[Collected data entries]
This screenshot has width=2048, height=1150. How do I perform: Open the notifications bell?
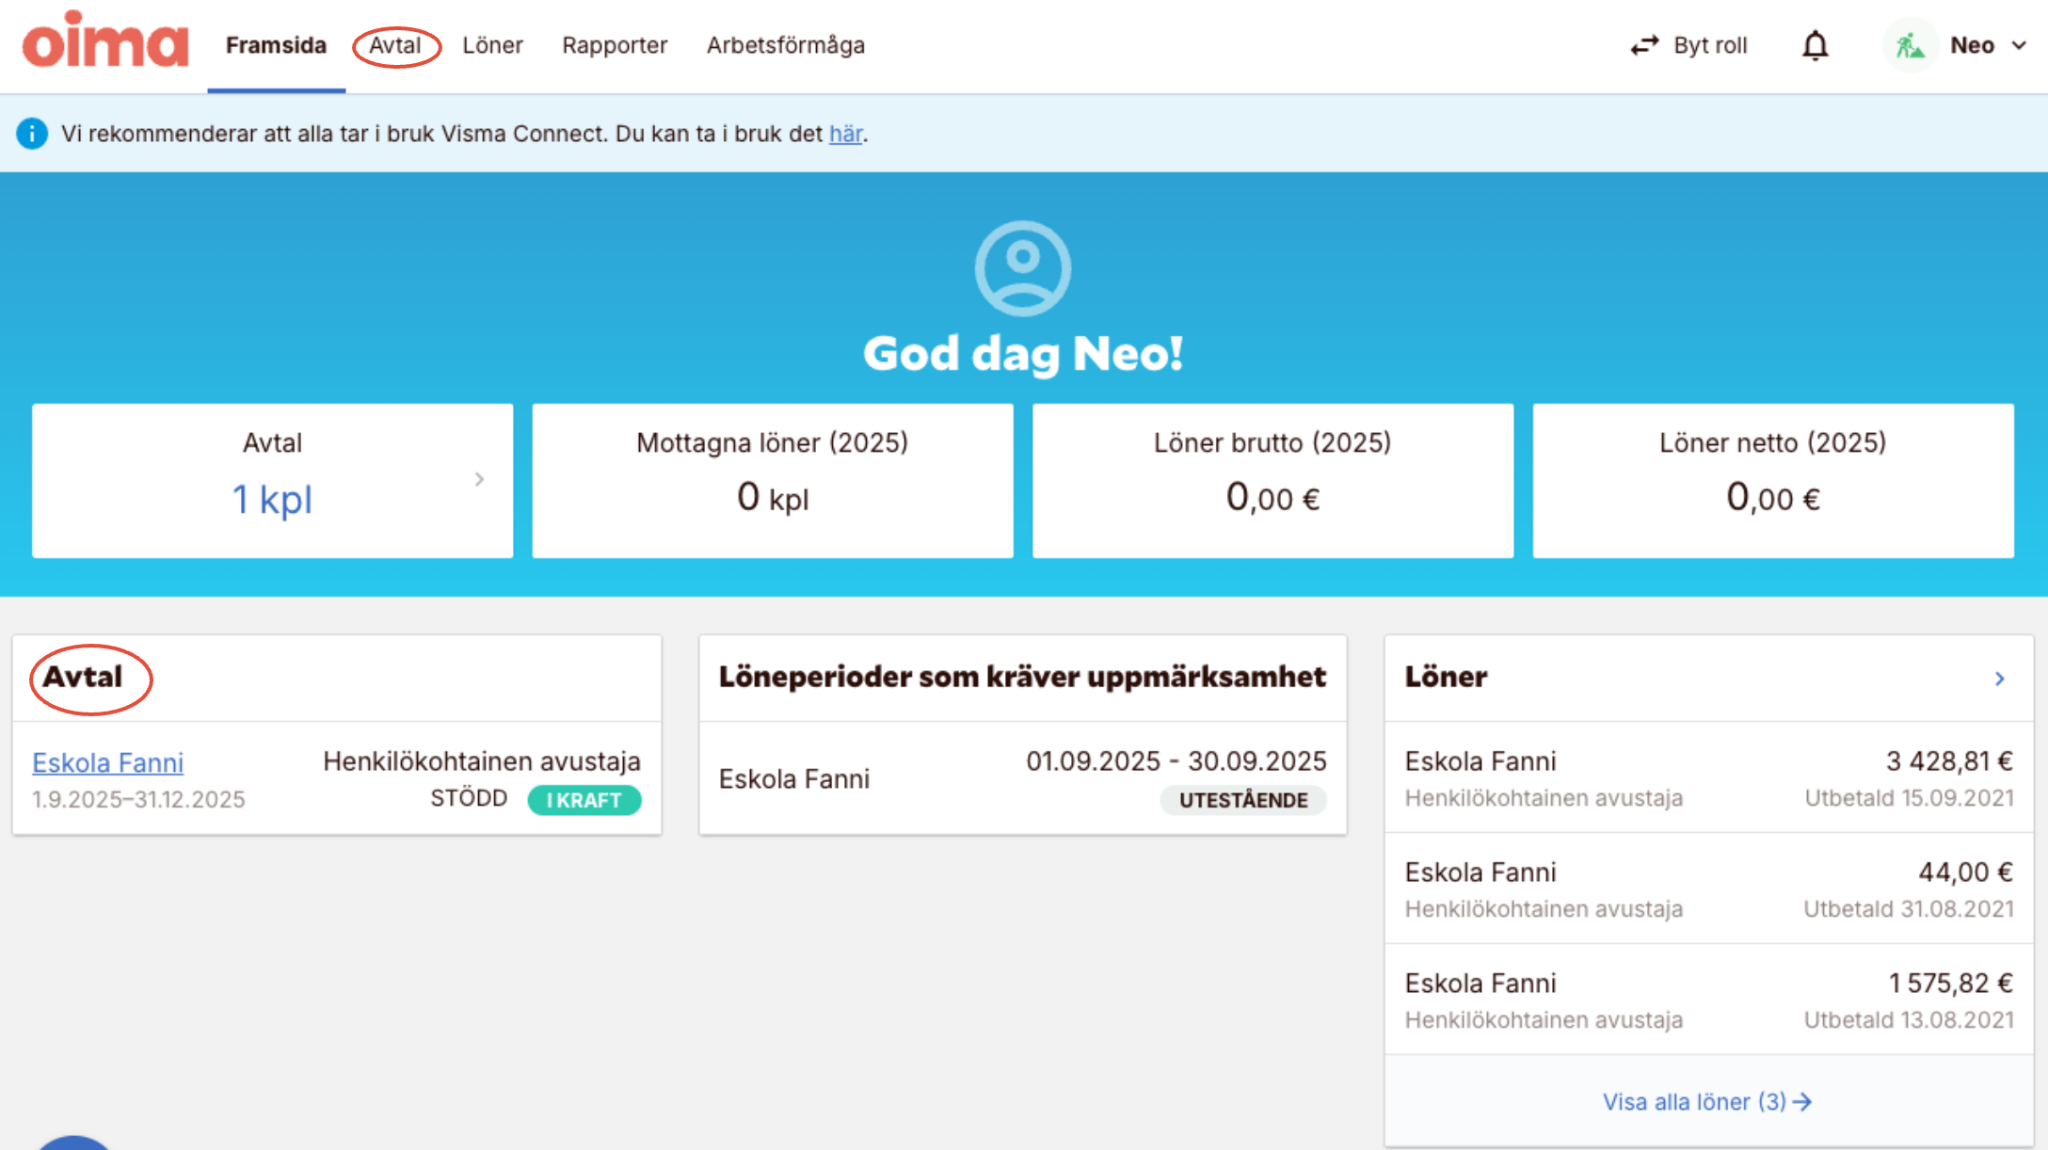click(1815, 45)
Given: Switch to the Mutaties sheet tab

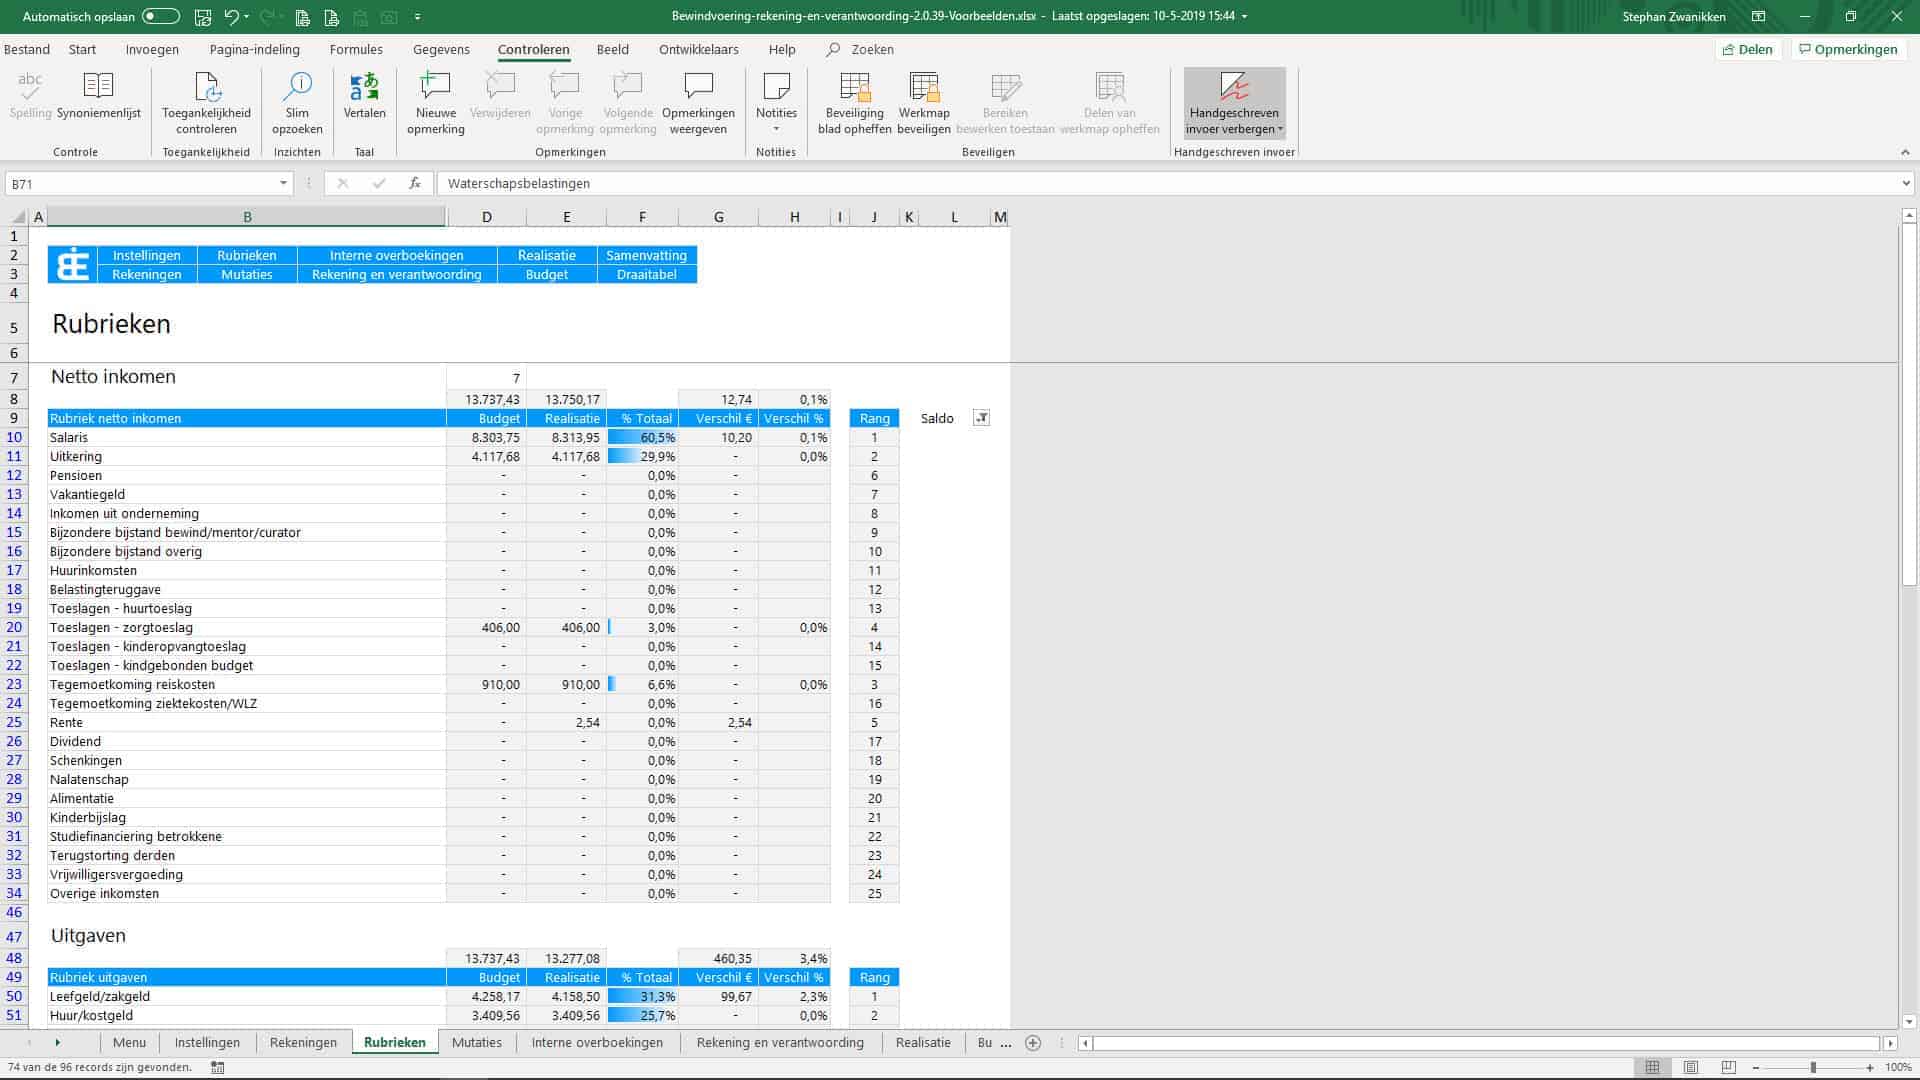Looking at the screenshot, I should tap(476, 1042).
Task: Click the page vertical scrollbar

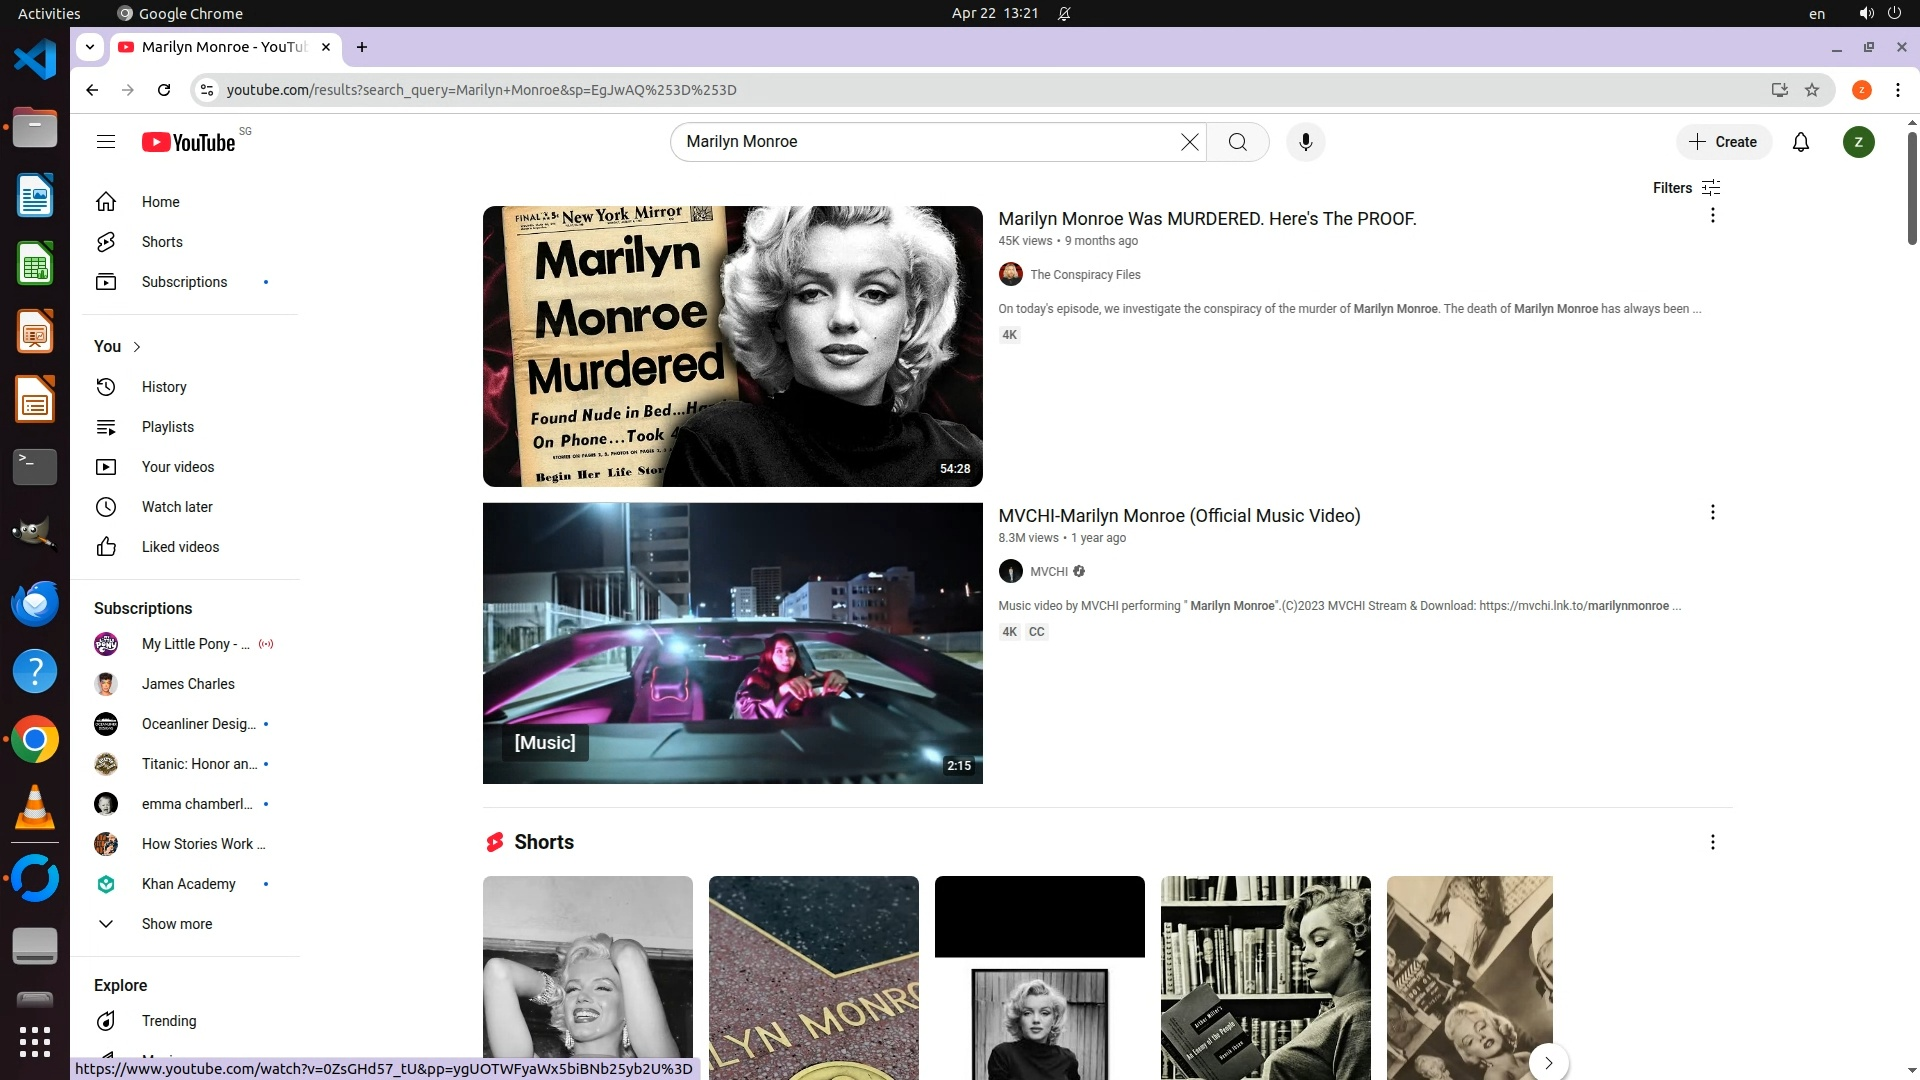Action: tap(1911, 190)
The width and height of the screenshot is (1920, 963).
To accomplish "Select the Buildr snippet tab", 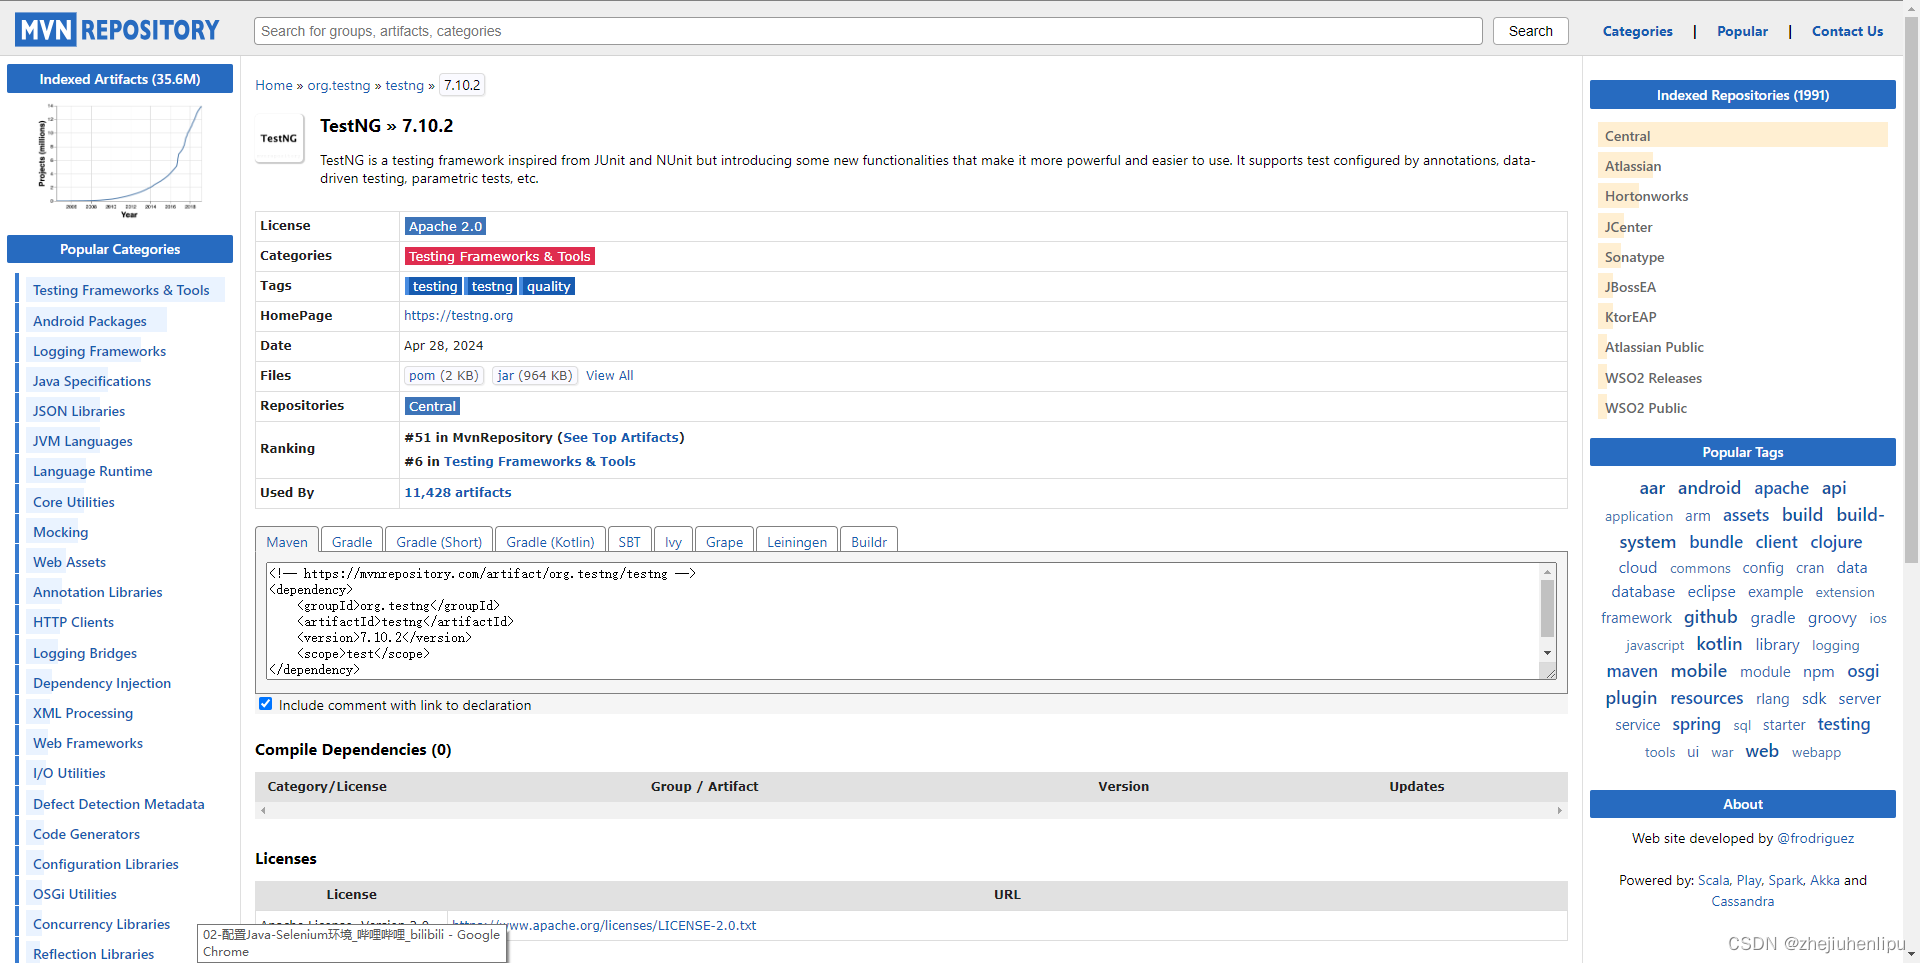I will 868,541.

The problem - Your output should be the lines above from the one that contains "Given: Switch to the Mutaties sheet tab" through the one that contains "The width and", word for word, with pictures left out.

Solution to the problem -
Given: Switch to the Mutaties sheet tab

Looking at the screenshot, I should tap(476, 1042).
Task: Click the page vertical scrollbar

Action: tap(1911, 190)
The width and height of the screenshot is (1920, 963).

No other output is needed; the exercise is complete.